By Doina Chiacu
WASHINGTON (Reuters) - The United States condemned on Monday a violent crackdown on street protesters by Nicaraguan forces and said it was revoking visas of officials connected to the violence.
International condemnation of President Daniel Ortega grew sharply this month over the deployment of police and allied paramilitary forces to squash the unrest, which has led to nearly 300 deaths and many more people injured since protests against began three months ago.
"The United States strongly condemns the ongoing violence in Nicaragua and human rights abuses committed by the Ortega regime in response to protests," the White House said in a statement.

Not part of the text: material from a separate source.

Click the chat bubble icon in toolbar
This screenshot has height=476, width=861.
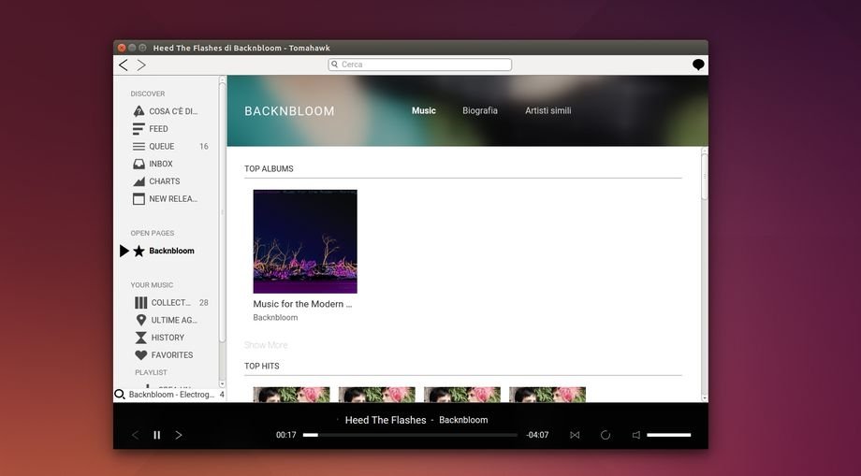(x=698, y=65)
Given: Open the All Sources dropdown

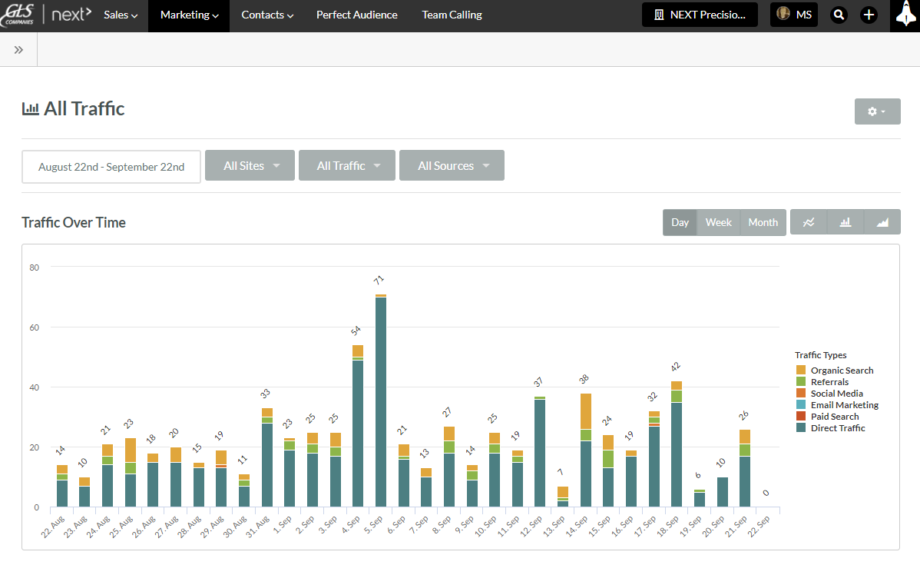Looking at the screenshot, I should (x=452, y=165).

The demonstrations were triggered by a plan by Ortega's government to trim pension benefits, but the government's heavy-handed response sparked a wider protest against Ortega's rule.
The Nicaraguan protesters are demanding democratic reforms after years of fraudulent elections and repression of opposition parties and independent media, the White House said.

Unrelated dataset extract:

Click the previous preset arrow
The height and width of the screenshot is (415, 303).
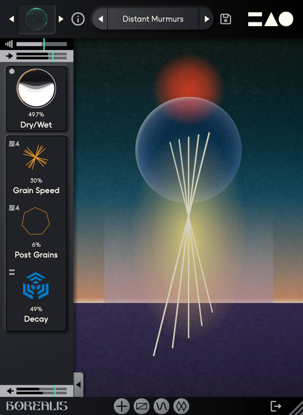(100, 19)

"These demands have been met with indiscriminate violence, with more than 350 dead, thousands injured, and hundreds of citizens falsely labeled 'coup-mongers' and 'terrorists' who have been jailed, tortured, or who have gone missing," it said.
The United States is revoking or restricting the visas of Nicaraguan officials connected to the violence against protesters, the statement said.
Washington secured the return of vehicles donated to the Nicaraguan national police that have been used to suppress the protesters and cut off additional sales and donations of equipment that might be used against protesters, it said.
Washington blamed Ortega, a former Marxist guerrilla leader, and his wife, Vice President Rosario Murillo, for the situation.
"President Ortega and Vice President Murillo are ultimately responsible for the pro-government parapolice that have brutalized their own people," the White House said.
Last month, the United States imposed sanctions against three top Nicaraguan officials, citing human rights abuses.
"These are a start, not an end, of potential sanctions," the White House said.
Ortega, who ruled the country from 1979 to 1990, has held elected office as president since 2007. The current violence comes after years of calm in Nicaragua and is the worst since his Sandinista movement battled U.S.-backed "Contra" rebels in the 1980s.
(Reporting by Doina Chiacu; Editing by Susan Thomas and Frances Kerry)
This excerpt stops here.